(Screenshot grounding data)
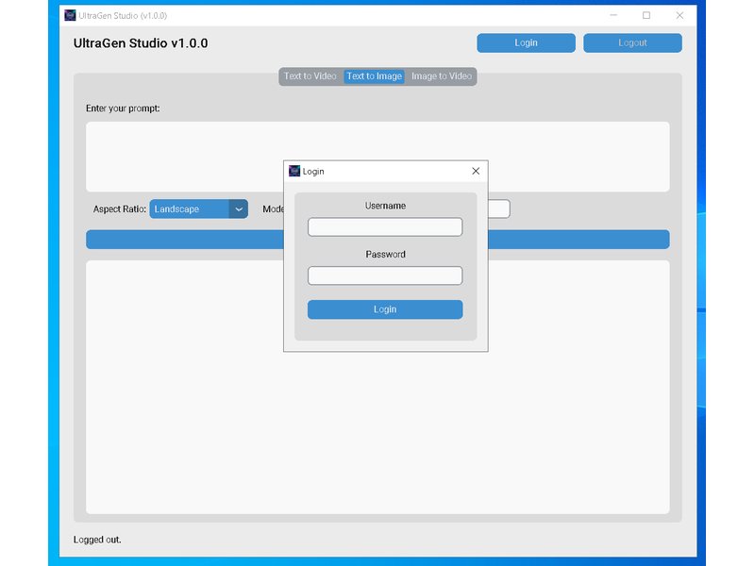Viewport: 755px width, 566px height.
Task: Click the Password input field
Action: 384,275
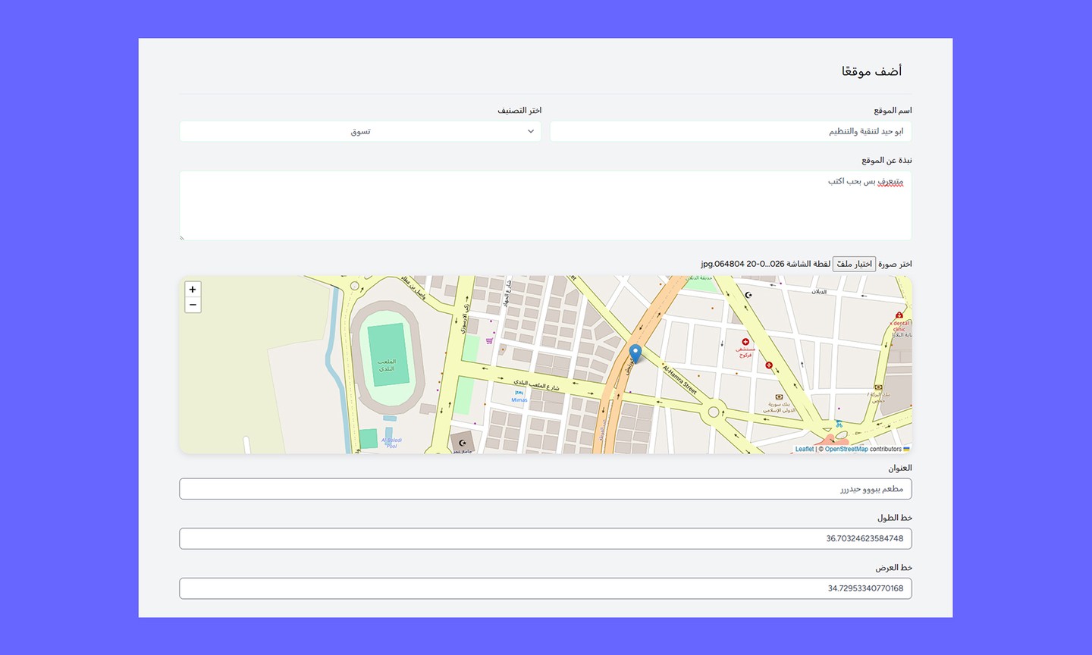The height and width of the screenshot is (655, 1092).
Task: Click the Mimas hotel bed icon
Action: point(519,393)
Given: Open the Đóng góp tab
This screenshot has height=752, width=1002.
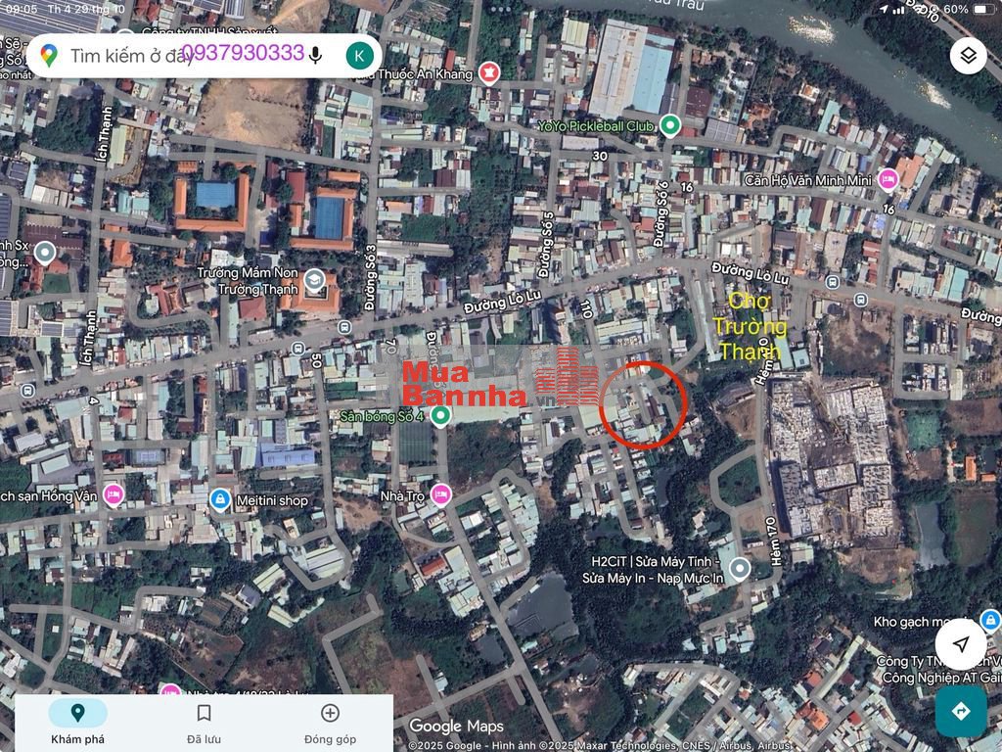Looking at the screenshot, I should (x=330, y=723).
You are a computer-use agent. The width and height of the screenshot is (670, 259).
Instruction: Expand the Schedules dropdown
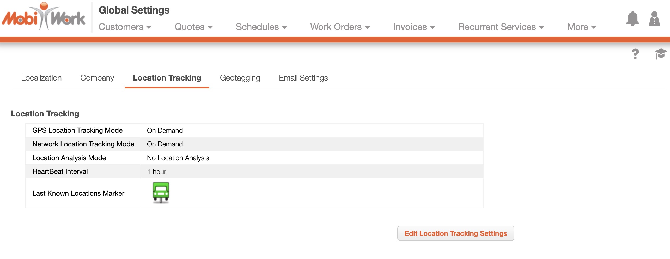tap(261, 27)
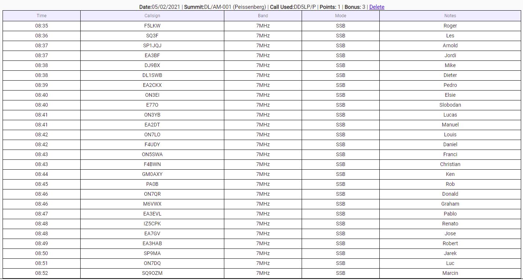
Task: Select the note cell reading Christian
Action: (x=450, y=165)
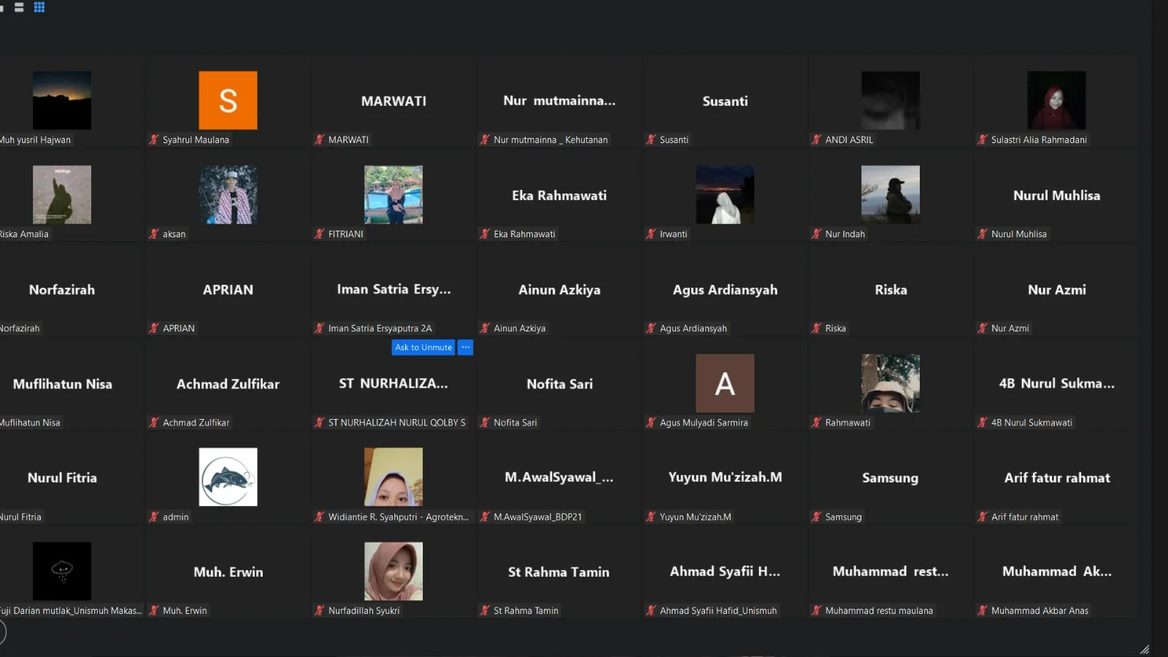Click the muted mic icon next to ANDI ASRIL
The height and width of the screenshot is (657, 1168).
pos(816,139)
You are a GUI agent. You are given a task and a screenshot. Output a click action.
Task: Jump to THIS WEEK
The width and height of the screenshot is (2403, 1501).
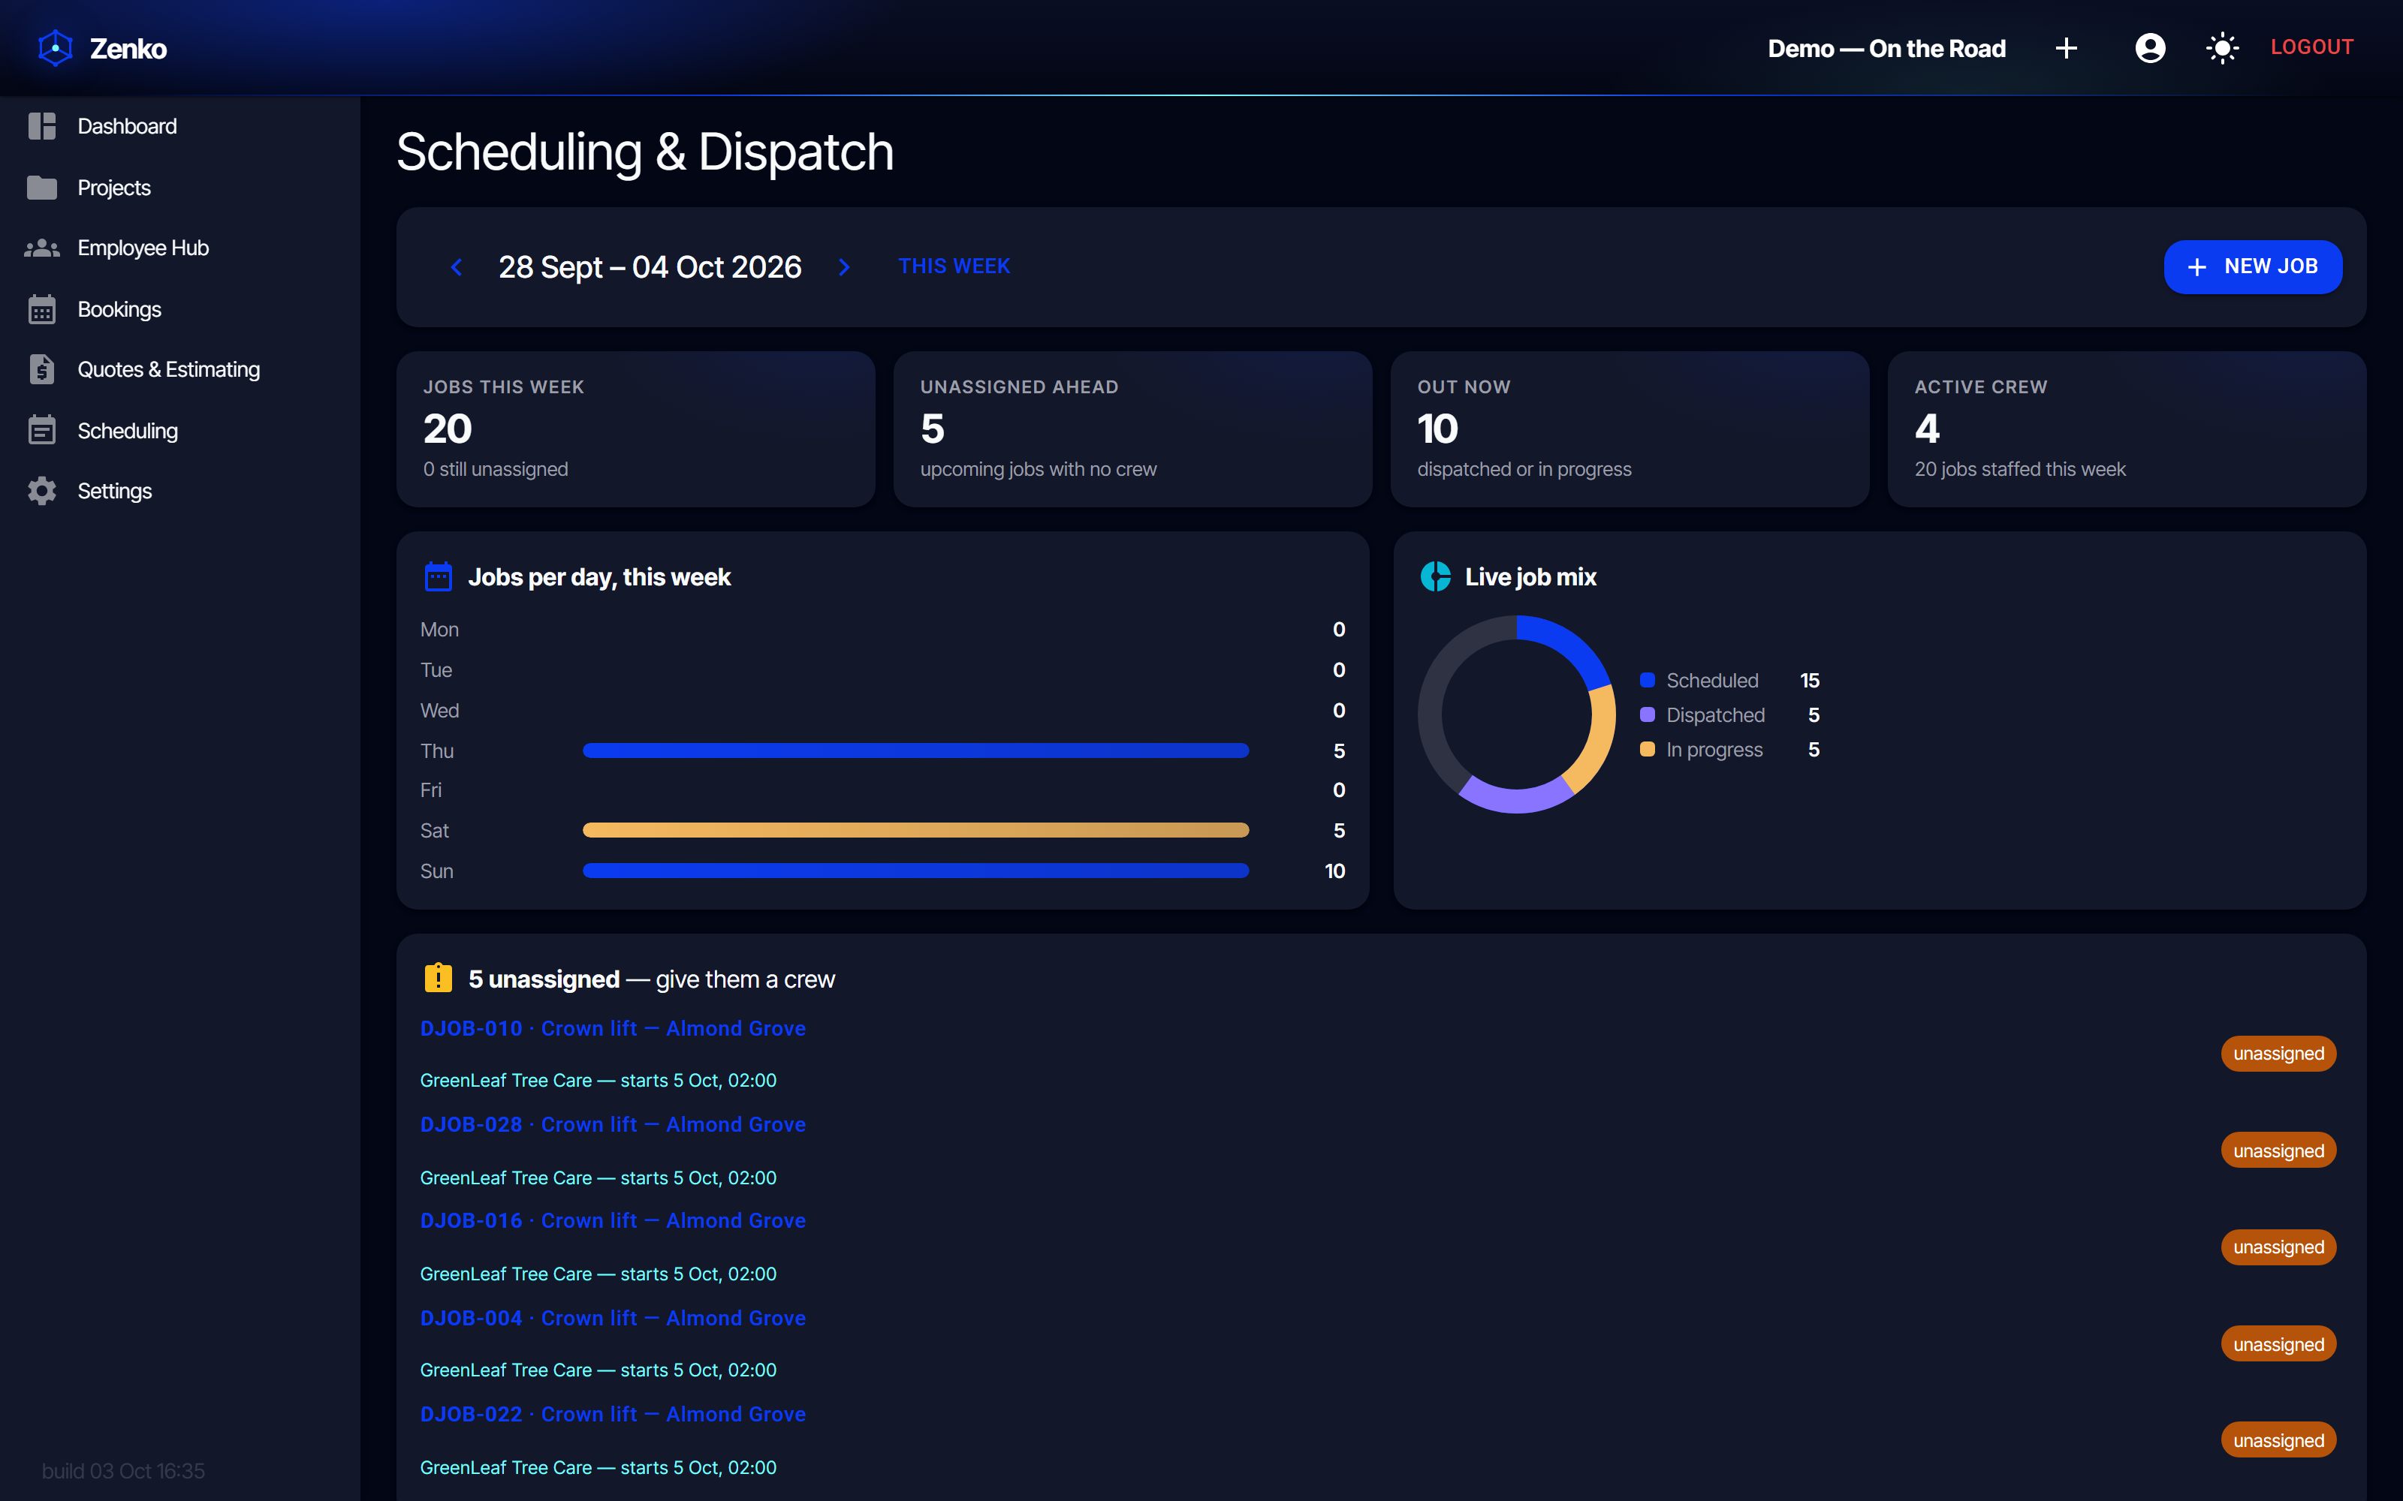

◆ Task to carry out:
From the line containing "Instruction: Expand the Schedules dropdown" through the last line of the records above, reproduce every line exactly, leaving out the pictures.

◆ Task output:
Instruction: Expand the Schedules dropdown
tap(261, 27)
Task: Select the note cell reading Christian
Action: (x=450, y=165)
Click the muted mic icon next to ANDI ASRIL
The height and width of the screenshot is (657, 1168).
pos(816,139)
You are a GUI agent. You are given a task and a screenshot. Output a click action.
Task: Jump to THIS WEEK
The width and height of the screenshot is (2403, 1501).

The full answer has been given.